Every once in a while, an advance in treating cancer is so stunning that doctors get chills. Such is the case for Revolution Medicines' pancreatic cancer therapy daraxonrasib, which in a late-stage study allowed patients with advanced disease to live twice as long as those who only received chemotherapy.
That's an astounding advance for a cancer where experimental treatments have tended to offer progress measured in days or weeks, if at all. Giving patients and their families more months of time together -- another birthday, another Christmas, a family reunion -- would be truly meaningful.
It also lays a foundation for the entire field of researchers and drug developers to build from: What if instead of adding months to someone's life, future progress allows doctors to realistically talk about years?
Pancreatic cancer, which is among the deadliest common cancers, has been infuriatingly difficult to crack. Novel treatments that looked promising in early studies have failed when tested in larger ones.
The challenge comes from how late the disease is discovered -- some 80% of pancreatic cancer patients' tumors have already spread by the time of diagnosis. That makes their cancer inoperable. Previous experimental treatments have tended to briefly shrink tumors at best.

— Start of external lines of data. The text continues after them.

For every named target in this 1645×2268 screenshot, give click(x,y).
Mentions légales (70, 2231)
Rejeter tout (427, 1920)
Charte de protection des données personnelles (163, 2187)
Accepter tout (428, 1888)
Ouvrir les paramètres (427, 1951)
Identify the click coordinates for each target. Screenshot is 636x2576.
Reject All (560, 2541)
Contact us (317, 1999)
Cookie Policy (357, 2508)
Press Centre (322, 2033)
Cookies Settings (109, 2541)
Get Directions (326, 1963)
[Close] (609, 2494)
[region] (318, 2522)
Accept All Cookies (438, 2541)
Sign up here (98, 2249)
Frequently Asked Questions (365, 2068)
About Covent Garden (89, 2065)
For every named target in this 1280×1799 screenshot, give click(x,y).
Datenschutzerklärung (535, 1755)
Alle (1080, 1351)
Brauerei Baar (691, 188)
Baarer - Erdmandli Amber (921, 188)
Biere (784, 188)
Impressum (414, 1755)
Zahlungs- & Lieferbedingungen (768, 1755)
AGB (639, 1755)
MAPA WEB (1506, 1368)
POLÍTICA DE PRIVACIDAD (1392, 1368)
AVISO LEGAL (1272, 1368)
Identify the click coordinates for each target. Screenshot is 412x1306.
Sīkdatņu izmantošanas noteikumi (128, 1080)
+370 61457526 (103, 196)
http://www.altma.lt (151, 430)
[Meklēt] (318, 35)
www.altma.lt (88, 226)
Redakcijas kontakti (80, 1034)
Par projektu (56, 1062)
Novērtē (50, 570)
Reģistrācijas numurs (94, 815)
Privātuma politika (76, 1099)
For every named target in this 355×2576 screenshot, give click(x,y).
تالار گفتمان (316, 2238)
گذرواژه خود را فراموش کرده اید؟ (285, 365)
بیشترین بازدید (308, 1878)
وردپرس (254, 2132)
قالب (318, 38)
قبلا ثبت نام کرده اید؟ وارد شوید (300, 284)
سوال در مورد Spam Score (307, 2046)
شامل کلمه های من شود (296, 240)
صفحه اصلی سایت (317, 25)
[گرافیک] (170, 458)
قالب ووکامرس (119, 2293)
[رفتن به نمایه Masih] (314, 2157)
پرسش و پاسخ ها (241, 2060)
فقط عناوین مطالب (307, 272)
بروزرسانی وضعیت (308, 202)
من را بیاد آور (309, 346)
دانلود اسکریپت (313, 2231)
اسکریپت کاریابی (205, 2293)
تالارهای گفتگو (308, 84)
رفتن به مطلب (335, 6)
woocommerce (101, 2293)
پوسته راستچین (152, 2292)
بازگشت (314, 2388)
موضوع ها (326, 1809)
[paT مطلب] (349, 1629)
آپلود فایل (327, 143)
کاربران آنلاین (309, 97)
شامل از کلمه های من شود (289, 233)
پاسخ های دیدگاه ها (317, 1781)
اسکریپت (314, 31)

Daraxonrasib is different, experts tell me. The glimmer of hope it generated in smaller trials has grown into a beacon for the field. In a large, carefully designed trial that enrolled people whose disease had progressed despite chemotherapy treatment, patients who received the drug lived 13.2 months, compared to just 6.7 months for those on chemo alone.
That result has stunned pancreatic cancer specialists. Manuel Hidalgo, the director of NYU Grossman School of Medicine's Gastrointestinal Cancer Center, put it bluntly: "This is the most important clinical trial data in pancreatic cancer, ever."
The drug's effect was so unexpected that Wungki Park, a Memorial Sloan Kettering Cancer Center oncologist who was involved in the clinical trial, told me that he's gotten goosebumps while reviewing his patients' responses to the drug.
Park sees this drug as the start of a new chapter in pancreatic cancer treatment: one where doctors have more to offer their patients than just chemo, and researchers get better and better at designing treatments that can shut down these tumors.
That starts with digging into the nitty-gritty details of the data on daraxonrasib. So far, everything the public knows about the study comes from a company-provided press release, but oncologists will get much more information when more comprehensive results are presented at an upcoming cancer conference.
They hope to learn whether certain patients benefited most from the drug -- in particular, if people whose cancer harbors specific mutations improved more; if its efficacy differs depending on where someone's cancer has spread or the kind of chemo they had before receiving it; and if some patients are more prone to its more challenging side effects.
But the work extends far beyond those data. There should be an enormous push to improve upon these results -- not only for this drug, but whatever comes after it. "There are thousands of questions," Hidalgo says. "There are many years of work ahead of us."
Among the most pressing: Could this drug offer even more promise if used in people who are newly diagnosed with pancreatic cancer? The current results are from a study that tested daraxonrasib in people whose disease had progressed after chemotherapy. But using an effective treatment earlier typically leads to better outcomes.
Revolution has run small trials testing the drug alone and in combination with chemotherapy in newly diagnosed patients, and is already conducting a larger trial to provide an answer. Yet given the strength of the current data and the dearth of options for pancreatic cancer, doctors are expected to try it out in newly diagnosed patients once the drug is on the market. (That approval could come soon: Revolution's CEO Mark Goldsmith told me the company is moving as quickly as possible to get daraxonrasib through the regulatory process, which should be hastened by a new Food and Drug Administration voucher program that promises reviews in as little as one to two months.)
Another important question is how to mitigate the drug's side effects. Daraxonrasib works by shutting down a family of notorious cancer-causing proteins, yet it affects healthy forms of those proteins, too. As a result, patients can experience things like rashes and gastrointestinal issues.
For some, those side effects can be intense. Last week, the New York Times talked to former Nebraska Senator Ben Sasse, who last fall was diagnosed with pancreatic cancer that, by the time it was detected, had already morphed into five different forms of cancer. Sasse enrolled in a clinical trial of daraxonrasib, which he has said seems to be working to shrink his tumors.
Yet he's also experienced visible facial bleeding. It’s a side effect Sasse seems to be taking in stride, but when the drug becomes widely available, oncologists will want to learn who is most at risk and figure out the best ways to manage it.
The bigger hope is that daraxonrasib is just the start. The drug has already taught the field that powerfully suppressing this key cancer driver actually works. Now, researchers and oncologists need to throw their brainpower into understanding how to do that even better, whether with this drug paired with others or with the next wave of treatments.